If anything, Arendt’s misguided theory allows us to focus on the lessons of the Holocaust that are most relevant today: the need to resist antisemitism and genocidal rhetoric with unyielding strength, ensuring that “Never Again” is not merely a slogan, but a sacred promise.
Early and decisive action against antisemitic ideologies and actions is crucial to prevent their escalation into widespread violence. That’s why the failure of Mayor Meiner and the Miami Beach Police is not just disappointing but dangerous. Complacency or passive responses to initial signs of antisemitism will lead to dire consequences, as history has tragically demonstrated.
The Holocaust has forced us to not just reconsider but repudiate three fundamental Jewish beliefs.
The first is martyrdom as resistance. A deeply rooted belief that spiritual defiance and martyrdom were forms of resistance, reflecting a 2,000-year-old tradition of dying al kiddush Hashem, valuing the preservation of faith and identity over physical confrontation. I don’t want dead Jews who died faithfully. I want living Jews who live observantly.

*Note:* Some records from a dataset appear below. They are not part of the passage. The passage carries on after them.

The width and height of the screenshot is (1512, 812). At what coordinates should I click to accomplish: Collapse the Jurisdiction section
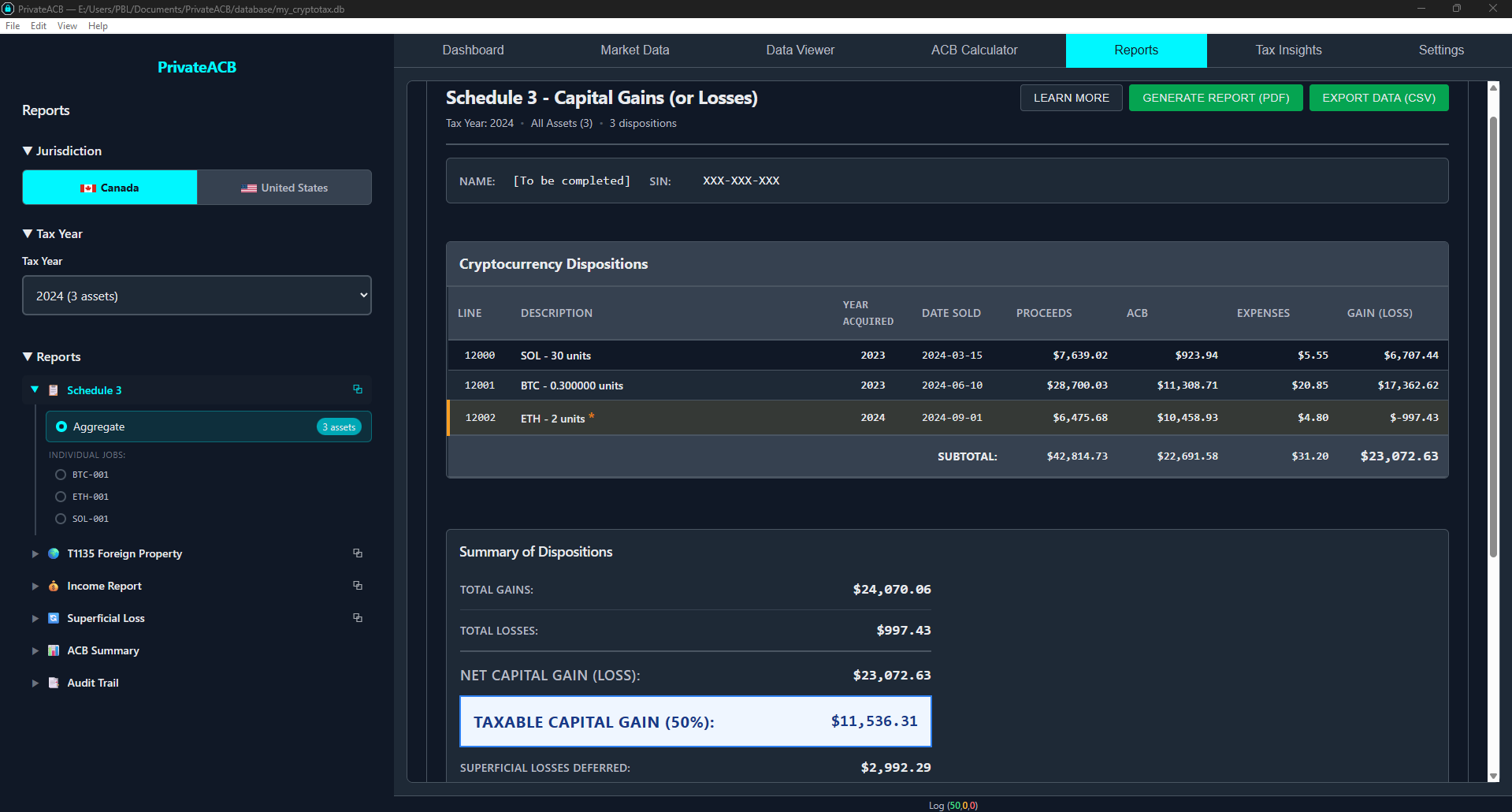click(28, 151)
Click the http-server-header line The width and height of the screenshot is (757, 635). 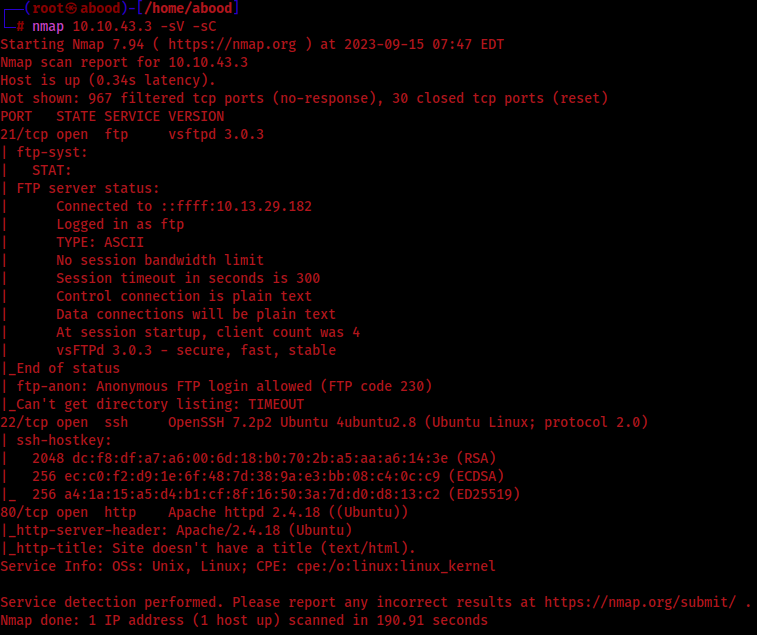pyautogui.click(x=176, y=530)
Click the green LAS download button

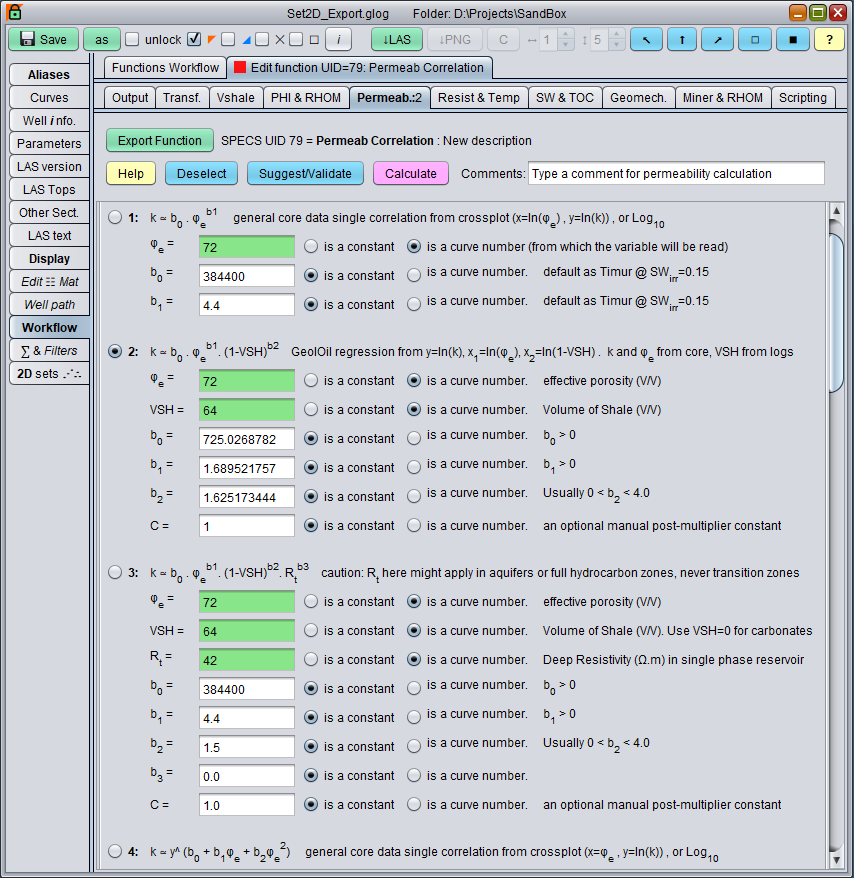[396, 39]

The second is reliance on external protection. We Jews have learned that we can rely only on ourselves. Centuries of displacement and persecution had conditioned Jewish communities to seek protection from external authorities — the popes, the kings of France, the dukes of Milan — rather than through self-defense, fostering a dependence that hindered autonomous resistance efforts. The IDF has so heroically shown us a new way.
And the third is a shift from solely scholarly to include military traditions. The Jews of the Second Temple battled the Romans, as did Bar Kochva 60 years later. But their catastrophic losses led largely to a repudiation of a Jewish military tradition when, in fact, both were and remain essential. The evolution of Jewish culture toward scholarly and religious pursuits over millennia led to the erosion of a martial tradition, leaving communities ill-prepared for armed resistance when confronted with genocidal threats.
We see this today as well, as so many charedim refuse to serve in the IDF. How dare they, when saving Jewish life is, according to the Torah itself, the highest religious imperative!
These historical predispositions must be reevaluated. We need a paradigm shift wherein Jewish communities adopt a proactive stance against antisemitism, emphasizing the necessity of early intervention. By confronting antisemitic ideologies at their inception, the potential for such hatred to metastasize into systemic violence can be significantly if not entirely mitigated.
The lessons of the Holocaust underscore the perils of underestimating the progression of antisemitic sentiment. Vigilance, self-reliance, and early resistance are essential in combating the scourge of antisemitism. By learning from the past and challenging antisemitic ideologies before they take root, future atrocities can be prevented, ensuring that the horrors of history are not repeated.
And if that means, at times, putting Jewish self-defense even before Jewish unity, if it means criticizing fellow Jews when they knowingly or unwittingly betray their people, then so be it.